The second among six children, Lakra used to be scolded by his poor parents for whiling his time away on playing fields.
"I was a child and knew little how my parents struggled for survival. I spent my childhood playing with bamboo sticks, not bothering about scoldings," said Lakra, after some initial hesitation.
"But I was lucky to get away as my father Marcus was a Khasi tournament player," Lakra, who feels nostalgic while playing alongside his childhood idol, Dhanraj Pillay, said.
A product of the SAI training centre in Kolkata and the Centre of Excellence in Bangalore, Lakra's eyes sparkled as he expressed his indebtedness to Father James Lakra and Father Lazarus for what is he is today.
"I reserve my special thanks for them. They gave me moral and financial support. They were instrumental in sending me to SAI, Kolkata, in 1996 and to Bangalore, two years later," he said.
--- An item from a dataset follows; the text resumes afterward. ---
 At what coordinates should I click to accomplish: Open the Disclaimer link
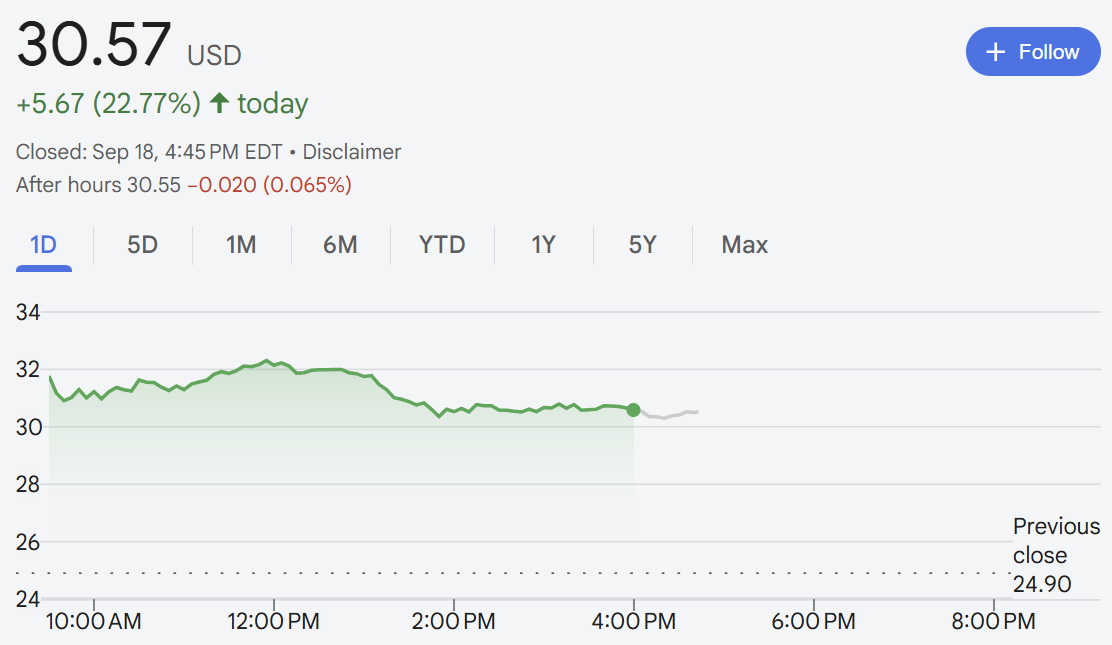click(x=351, y=152)
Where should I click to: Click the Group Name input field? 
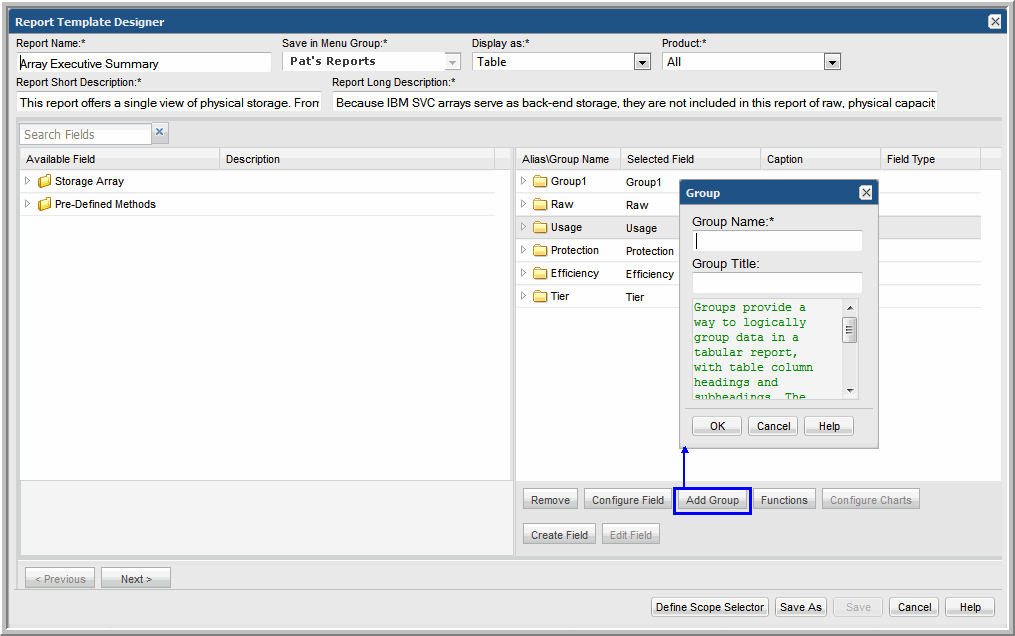point(777,241)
Lakra, a student of Ranchi's Gosnar College, felt India could climb more ladders under incumbent coach Rajinder Singh, who has a special package of tricks and skills.
"Rajinder Sir is exceptional. He wants us to play the traditional style and judiciously uses the rolling substitution rule."
With Pillay not making others feel inferior by his seniority and passing on invaluable tips, India can very well claim the Champions Trophy.
"But it's a long time since India has won a gold in Olympics and our aim is to obtain it," Lakra, who leaves for New Delhi on Thursday for month-long training in the run-up to the Champions Trophy in Amsterdam, said referring to India's Moscow gold medal win way back in 1980.
Lakra may be the hero of Tainser now, but he has a long path to travel if he wishes to match such Adivasi hockey greats like Jaipal Singh, Michael Kindo, Sylvanus Dung Dung, Gopal Bhengra, Justine Kerketta and Manohar Topno.